Texto para leitura
=-=-=
Porcos caipiras ressurgem em pequenas criações, de olho no mercado gourmet

Trazidos pelos colonizadores, os animais se adaptaram a cada região do país.

Porcos caipiras ressurgem em pequenas criações, de olho no mercado gourmet
Porcos caipiras ressurgem em pequenas criações, de olho no mercado gourmet

Flávia G. Pinho, São Paulo, Sp (folhapress) - 07/02/2025 18:23:01 | Foto: Aacervo da Rede de Agricultura Familiar e Agroecologia- UFMG

De olho no mercado gastronômico, que redescobriu o valor da banha e busca carne suína vermelha, de sabor potente, pequenos suinocultores estão empenhados em recuperar raças caipiras que quase foram extintas.
=-=-=
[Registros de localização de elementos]
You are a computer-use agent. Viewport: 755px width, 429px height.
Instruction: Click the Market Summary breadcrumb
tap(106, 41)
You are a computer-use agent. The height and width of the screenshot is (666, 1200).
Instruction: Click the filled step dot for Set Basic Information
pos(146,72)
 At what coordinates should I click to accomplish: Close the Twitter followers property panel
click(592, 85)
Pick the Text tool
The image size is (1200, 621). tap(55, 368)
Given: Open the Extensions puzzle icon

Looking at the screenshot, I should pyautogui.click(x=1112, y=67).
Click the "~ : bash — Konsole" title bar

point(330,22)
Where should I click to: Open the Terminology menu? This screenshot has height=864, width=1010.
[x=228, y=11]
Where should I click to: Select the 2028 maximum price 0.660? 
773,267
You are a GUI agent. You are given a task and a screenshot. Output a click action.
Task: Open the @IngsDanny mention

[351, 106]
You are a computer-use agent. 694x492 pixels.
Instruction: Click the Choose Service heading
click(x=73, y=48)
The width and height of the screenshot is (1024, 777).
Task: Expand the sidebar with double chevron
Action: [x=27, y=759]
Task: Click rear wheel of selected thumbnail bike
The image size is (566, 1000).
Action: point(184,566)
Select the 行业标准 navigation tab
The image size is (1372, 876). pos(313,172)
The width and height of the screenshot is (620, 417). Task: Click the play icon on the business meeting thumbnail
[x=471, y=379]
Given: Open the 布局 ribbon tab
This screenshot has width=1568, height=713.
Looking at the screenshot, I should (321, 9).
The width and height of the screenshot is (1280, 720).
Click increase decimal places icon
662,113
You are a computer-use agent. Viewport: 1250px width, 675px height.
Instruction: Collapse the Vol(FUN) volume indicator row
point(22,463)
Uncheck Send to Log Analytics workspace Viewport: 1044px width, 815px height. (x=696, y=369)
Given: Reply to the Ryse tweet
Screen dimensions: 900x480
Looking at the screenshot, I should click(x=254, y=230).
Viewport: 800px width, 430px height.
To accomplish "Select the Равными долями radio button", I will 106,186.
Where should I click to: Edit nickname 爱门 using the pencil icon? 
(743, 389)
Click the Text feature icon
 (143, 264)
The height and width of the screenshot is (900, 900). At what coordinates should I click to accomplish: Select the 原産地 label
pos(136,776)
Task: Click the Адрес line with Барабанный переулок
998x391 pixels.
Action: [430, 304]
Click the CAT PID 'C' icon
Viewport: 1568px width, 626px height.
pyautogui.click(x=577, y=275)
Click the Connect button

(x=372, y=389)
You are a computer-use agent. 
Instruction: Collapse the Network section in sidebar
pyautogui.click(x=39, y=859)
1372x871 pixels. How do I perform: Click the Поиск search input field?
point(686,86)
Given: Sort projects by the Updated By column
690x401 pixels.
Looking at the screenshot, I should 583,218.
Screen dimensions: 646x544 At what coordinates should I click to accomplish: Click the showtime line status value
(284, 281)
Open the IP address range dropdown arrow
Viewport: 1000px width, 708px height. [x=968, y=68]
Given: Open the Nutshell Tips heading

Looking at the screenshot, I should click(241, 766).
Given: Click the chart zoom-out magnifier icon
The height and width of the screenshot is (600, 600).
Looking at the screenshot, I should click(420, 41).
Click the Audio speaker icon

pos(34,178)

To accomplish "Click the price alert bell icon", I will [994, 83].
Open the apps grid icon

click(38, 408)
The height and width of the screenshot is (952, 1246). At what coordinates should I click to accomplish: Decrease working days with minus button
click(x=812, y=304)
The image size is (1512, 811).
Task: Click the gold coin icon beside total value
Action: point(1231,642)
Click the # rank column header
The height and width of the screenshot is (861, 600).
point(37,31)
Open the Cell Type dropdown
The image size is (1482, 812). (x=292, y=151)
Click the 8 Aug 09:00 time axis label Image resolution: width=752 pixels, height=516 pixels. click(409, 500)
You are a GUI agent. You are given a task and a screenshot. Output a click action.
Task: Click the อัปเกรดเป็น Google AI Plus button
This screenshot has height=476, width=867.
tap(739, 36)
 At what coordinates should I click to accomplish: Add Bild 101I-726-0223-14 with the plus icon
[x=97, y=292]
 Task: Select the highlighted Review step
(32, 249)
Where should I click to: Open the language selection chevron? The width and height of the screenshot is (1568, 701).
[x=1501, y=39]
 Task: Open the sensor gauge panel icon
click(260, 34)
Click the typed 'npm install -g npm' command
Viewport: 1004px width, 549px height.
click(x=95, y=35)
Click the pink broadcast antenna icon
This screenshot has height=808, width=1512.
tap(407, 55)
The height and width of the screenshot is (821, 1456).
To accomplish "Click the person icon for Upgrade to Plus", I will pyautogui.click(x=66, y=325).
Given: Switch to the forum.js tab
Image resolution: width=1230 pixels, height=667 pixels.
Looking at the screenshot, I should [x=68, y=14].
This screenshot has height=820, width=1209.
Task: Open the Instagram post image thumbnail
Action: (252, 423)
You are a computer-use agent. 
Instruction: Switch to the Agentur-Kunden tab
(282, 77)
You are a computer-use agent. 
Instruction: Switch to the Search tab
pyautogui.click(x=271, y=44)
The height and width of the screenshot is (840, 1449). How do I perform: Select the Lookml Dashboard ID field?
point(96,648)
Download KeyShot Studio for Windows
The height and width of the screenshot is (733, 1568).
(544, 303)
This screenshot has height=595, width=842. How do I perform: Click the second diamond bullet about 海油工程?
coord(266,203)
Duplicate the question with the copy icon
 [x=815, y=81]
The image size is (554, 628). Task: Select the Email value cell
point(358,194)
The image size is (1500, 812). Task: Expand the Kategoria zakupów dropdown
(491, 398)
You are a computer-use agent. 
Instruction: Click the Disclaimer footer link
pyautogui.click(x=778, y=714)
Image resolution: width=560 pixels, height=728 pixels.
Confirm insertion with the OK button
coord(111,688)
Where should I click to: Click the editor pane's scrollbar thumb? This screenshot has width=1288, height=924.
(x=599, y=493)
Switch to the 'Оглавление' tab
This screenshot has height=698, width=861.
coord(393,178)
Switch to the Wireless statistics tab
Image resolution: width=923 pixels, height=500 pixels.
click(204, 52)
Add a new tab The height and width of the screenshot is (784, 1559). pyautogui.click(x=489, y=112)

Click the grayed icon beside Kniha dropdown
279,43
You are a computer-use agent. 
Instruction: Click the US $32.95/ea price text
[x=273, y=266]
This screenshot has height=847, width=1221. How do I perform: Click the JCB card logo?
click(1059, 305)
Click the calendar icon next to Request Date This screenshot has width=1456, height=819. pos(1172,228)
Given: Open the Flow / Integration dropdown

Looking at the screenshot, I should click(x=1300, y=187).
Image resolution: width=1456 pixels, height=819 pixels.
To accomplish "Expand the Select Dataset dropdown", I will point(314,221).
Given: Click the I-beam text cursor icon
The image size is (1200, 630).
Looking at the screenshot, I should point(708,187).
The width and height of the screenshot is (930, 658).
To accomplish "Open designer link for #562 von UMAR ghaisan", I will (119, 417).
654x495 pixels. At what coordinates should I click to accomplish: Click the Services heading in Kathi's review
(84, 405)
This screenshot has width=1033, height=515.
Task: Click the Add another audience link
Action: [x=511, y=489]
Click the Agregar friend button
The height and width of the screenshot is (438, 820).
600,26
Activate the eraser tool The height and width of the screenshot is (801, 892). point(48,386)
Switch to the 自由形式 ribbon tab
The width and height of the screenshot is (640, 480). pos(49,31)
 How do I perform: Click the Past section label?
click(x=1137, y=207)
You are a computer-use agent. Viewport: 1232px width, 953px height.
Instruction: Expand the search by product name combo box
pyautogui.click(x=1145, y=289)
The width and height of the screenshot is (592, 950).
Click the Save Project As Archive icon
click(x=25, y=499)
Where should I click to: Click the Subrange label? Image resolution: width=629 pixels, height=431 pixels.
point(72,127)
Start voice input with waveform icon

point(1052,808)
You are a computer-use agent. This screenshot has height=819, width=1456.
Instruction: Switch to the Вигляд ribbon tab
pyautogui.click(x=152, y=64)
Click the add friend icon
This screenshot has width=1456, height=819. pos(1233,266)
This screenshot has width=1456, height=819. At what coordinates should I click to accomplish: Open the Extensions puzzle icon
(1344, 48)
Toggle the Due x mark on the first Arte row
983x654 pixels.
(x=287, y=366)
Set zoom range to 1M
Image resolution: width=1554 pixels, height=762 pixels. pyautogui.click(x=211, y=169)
=-=-=
Tarefas a realizar
(1) Por favor, indique se cada afirmação a seguir está de acordo com a reportagem sobre porcos caipiras. Responda sim ou não e cite literalmente as palavras da reportagem que decidem cada caso. (a) Os porcos caipiras foram trazidos pelos colonizadores. (b) O mercado gastronômico procura carne suína branca, de sabor suave. (c) Pequenos suinocultores se dedicam a recuperar raças caipiras que quase foram extintas.
(2) Transcreva o trecho da reportagem sobre porcos caipiras entre "Trazidos pelos colonizadores, os" e "quase foram extintas.", inclusive.

Respostas das tarefas
(1)
(a) Sim: "Trazidos pelos colonizadores, os animais se adaptaram a cada região do país."
(b) Não: "busca carne suína vermelha, de sabor potente"
(c) Sim: "pequenos suinocultores estão empenhados em recuperar raças caipiras que quase foram extintas"

(2)
Trazidos pelos colonizadores, os animais se adaptaram a cada região do país.

Porcos caipiras ressurgem em pequenas criações, de olho no mercado gourmet
Porcos caipiras ressurgem em pequenas criações, de olho no mercado gourmet

Flávia G. Pinho, São Paulo, Sp (folhapress) - 07/02/2025 18:23:01 | Foto: Aacervo da Rede de Agricultura Familiar e Agroecologia- UFMG

De olho no mercado gastronômico, que redescobriu o valor da banha e busca carne suína vermelha, de sabor potente, pequenos suinocultores estão empenhados em recuperar raças caipiras que quase foram extintas.